• **WRITTEN EXERCISE**
Reproduce verbatim the lines of the entries below, starting with the line that contains "Detalles de la oferta (76, 2429)" and continuing through the end of the entries. Leave the pictures out of your output.

-- START OF EXTRACTED MATERIAL --

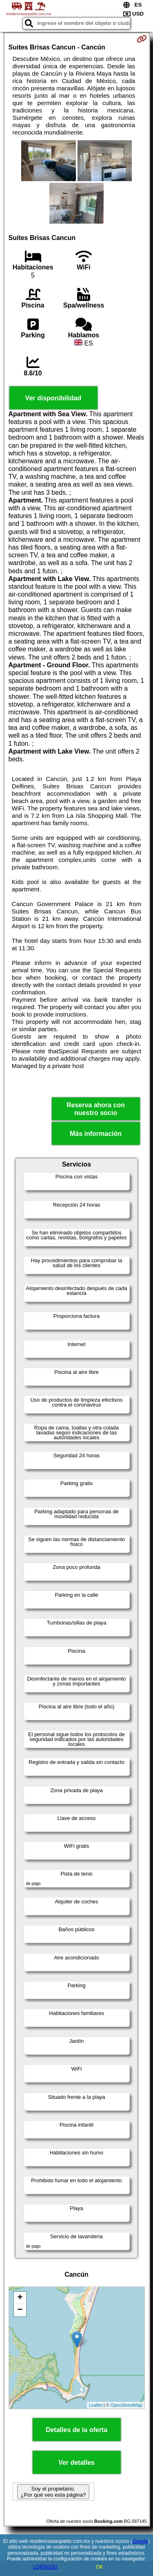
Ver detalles (76, 2462)
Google (140, 2541)
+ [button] (19, 2298)
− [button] (19, 2310)
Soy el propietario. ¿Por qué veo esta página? (53, 2492)
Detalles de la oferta (76, 2429)
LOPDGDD (45, 2567)
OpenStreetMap (126, 2405)
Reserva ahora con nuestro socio (96, 1109)
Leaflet (95, 2405)
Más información (96, 1133)
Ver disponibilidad (53, 398)
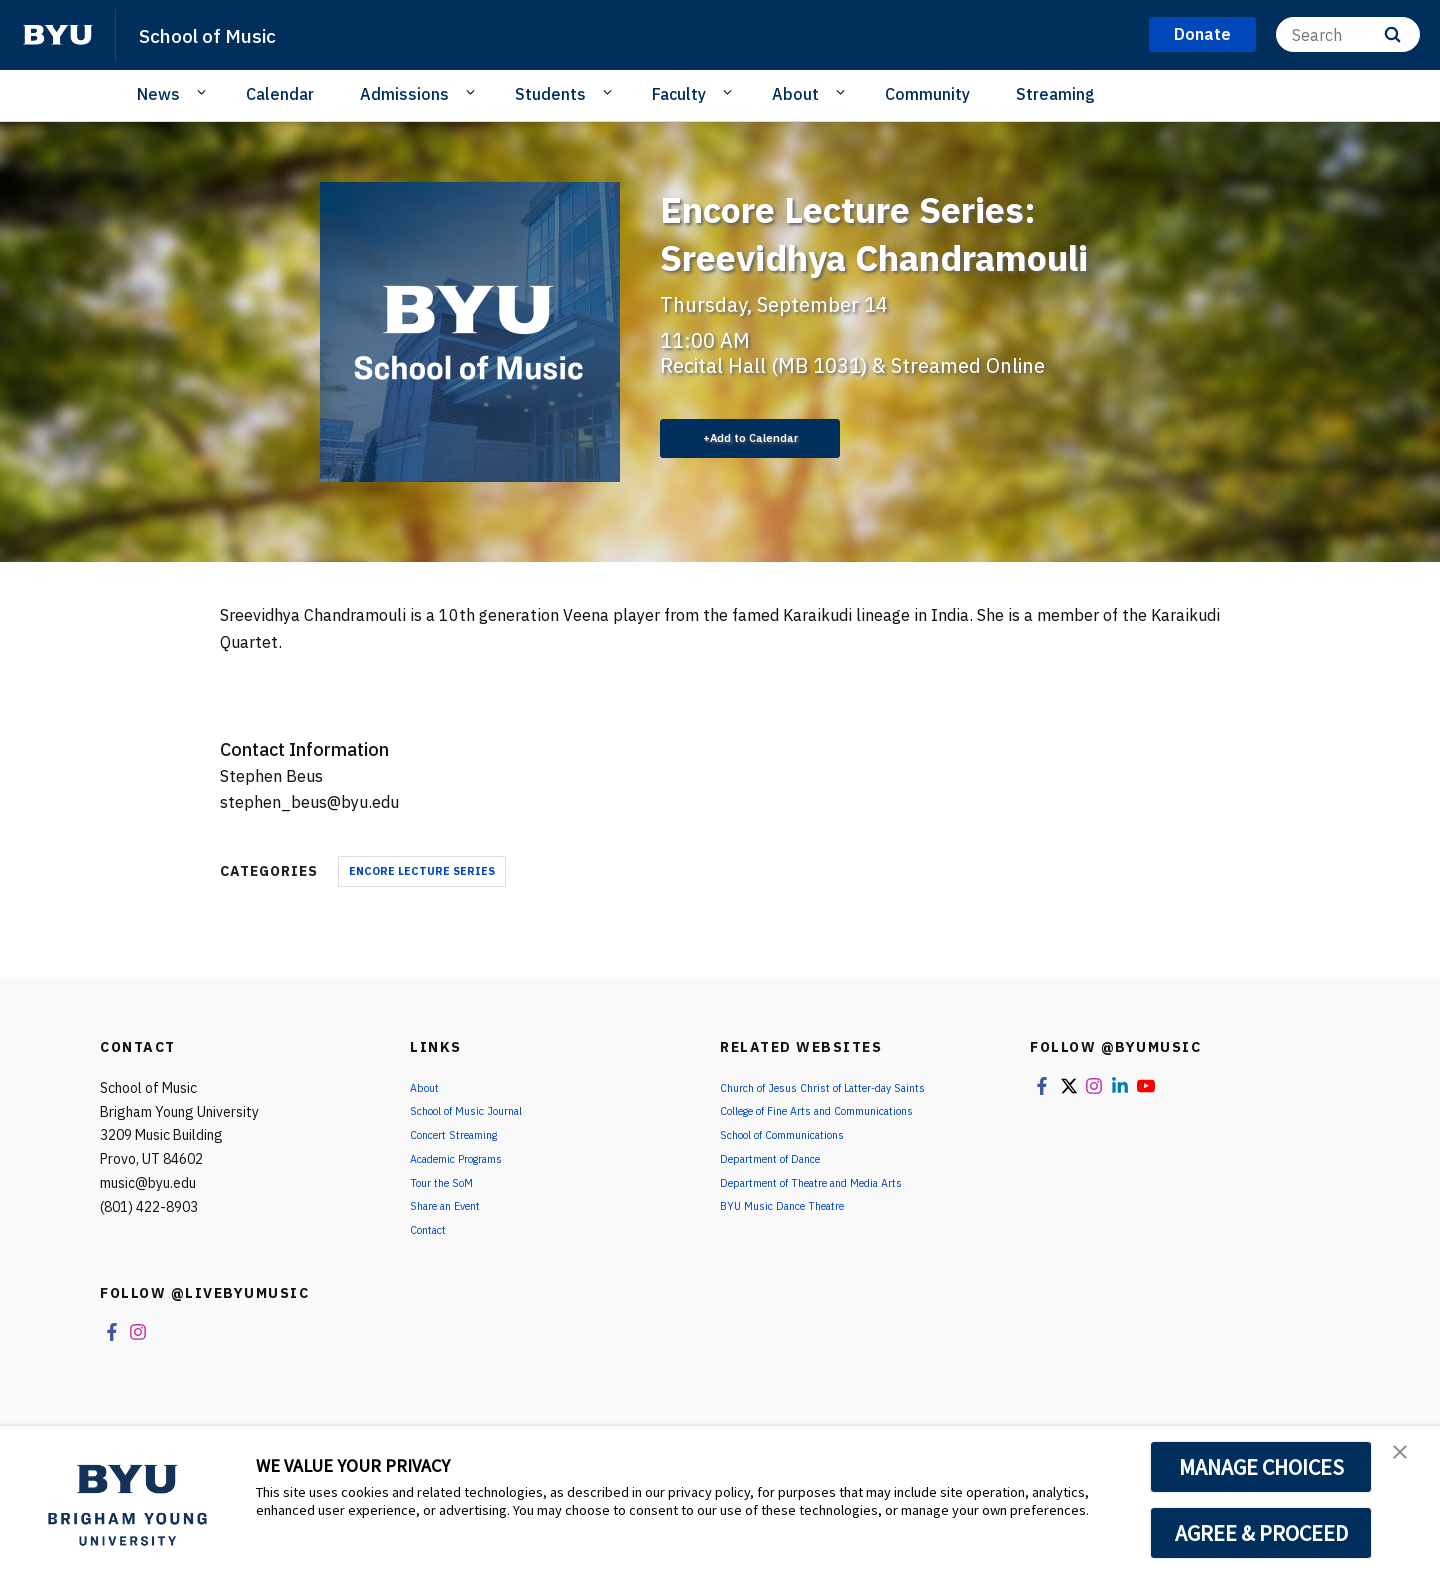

-- END OF EXTRACTED MATERIAL --

• **FINISHED TASK**
Detalles de la oferta (76, 2429)
LOPDGDD (45, 2567)
OpenStreetMap (126, 2405)
Reserva ahora con nuestro socio (96, 1109)
Leaflet (95, 2405)
Más información (96, 1133)
Ver disponibilidad (53, 398)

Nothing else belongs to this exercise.